Serial number Field explain 1username user name 2password The login password 3email mailbox 4first_name name 5last_name surname 6is_superuser Is it a super administrator account /admin7is_staff Can I visit admin Management backstage 8is_active Is it an active user , The default is True, Generally, it is not deleted , Instead, it will use the user's is_active Set to False9is_authenticated Read only attribute of whether the user has logged in 10is_anonymous Whether the user logs in to the invalid read-only attribute 11date_joined User creation time 12last_login Last login time 13groups User group many to many relationship 14user_permission User authority many to many relationship

Two 、Auth User information management

Official website reference address ：https://docs.djangoproject.com/zh-hans/3.2/topics/auth/default/#user-objects

2.1 Create user

• Create a normal user

from django.contrib.auth.models import User
# Only usename Are mandatory , Don't fill in the rest 
# Create ordinary users with clear text passwords 
User.objects.create(username="AA",password="123")
# Create password as pass Django Internal automatic encryption password for ordinary users 
User.objects.create_user(username="AA",password="123")

• Create a superuser

from django.contrib.auth.models import User
# Only usename Are mandatory , Don't fill in the rest 
User.objects.create_superuser(username="AA",password="123")

2.2 Delete user

It is recommended to use ： Pseudo delete , the is_active It is amended as follows False

from django.contrib.auth.models import User
try:
user = User.objects.get(username = " user name ")
user.is_ active = False
user.save()
print(" Delete user succeeded ")
except:
print(" Failed to delete user , Or the user does not exist ")
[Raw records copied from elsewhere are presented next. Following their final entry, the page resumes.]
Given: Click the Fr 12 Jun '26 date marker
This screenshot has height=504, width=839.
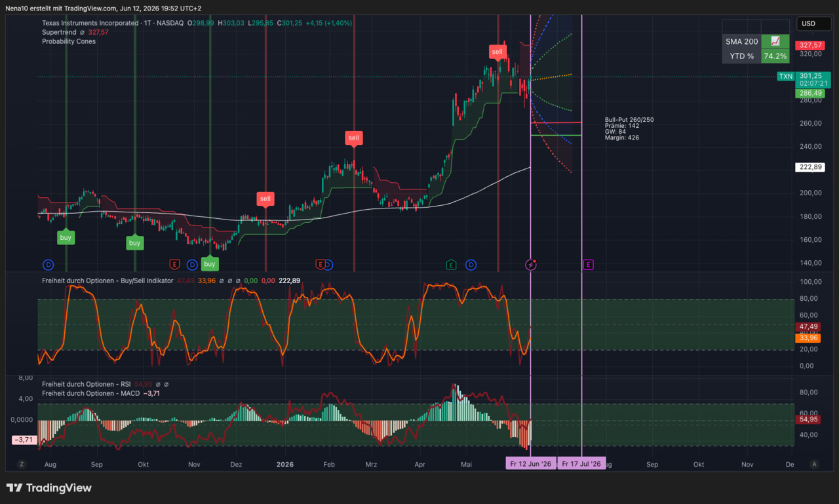Looking at the screenshot, I should coord(531,464).
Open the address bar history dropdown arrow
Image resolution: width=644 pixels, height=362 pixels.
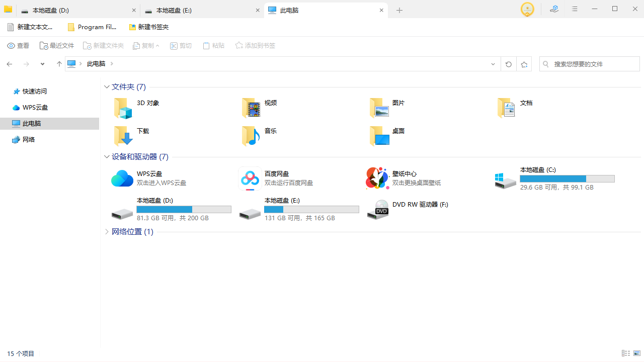pyautogui.click(x=493, y=64)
Be careful ： Unavailable update To update ,User Out-of-service .

user = User.objects.get(username = " user name ")
user.update(is_active=True)
""" Traceback (most recent call last): File "<input>", line 1, in <module> AttributeError: 'User' object has no attribute 'update' """

2.3 Password management

• Change Password

>>> from django.contrib.auth.models import User
>>> u = User.objects.get(username='john')
>>> u.set_password('new password')
>>> u.save()

from django.contrib.auth.models import User
try:
user = User.objects.get(username=" user name ")
user.set_password(" Plaintext password ")
user.save()
return HttpResponse(" Password changed successfully ")
except:
return HttpResponse(" Failed to change password ")

• Verify that the password is correct

u = User.objects.get(username='aa')
u.check_password('my password')

3、 ... and 、Auth Login verification

3.1 authenticate Login verification

from django.contrib.auth import authenticate
user = authenticate(username = username,password=password)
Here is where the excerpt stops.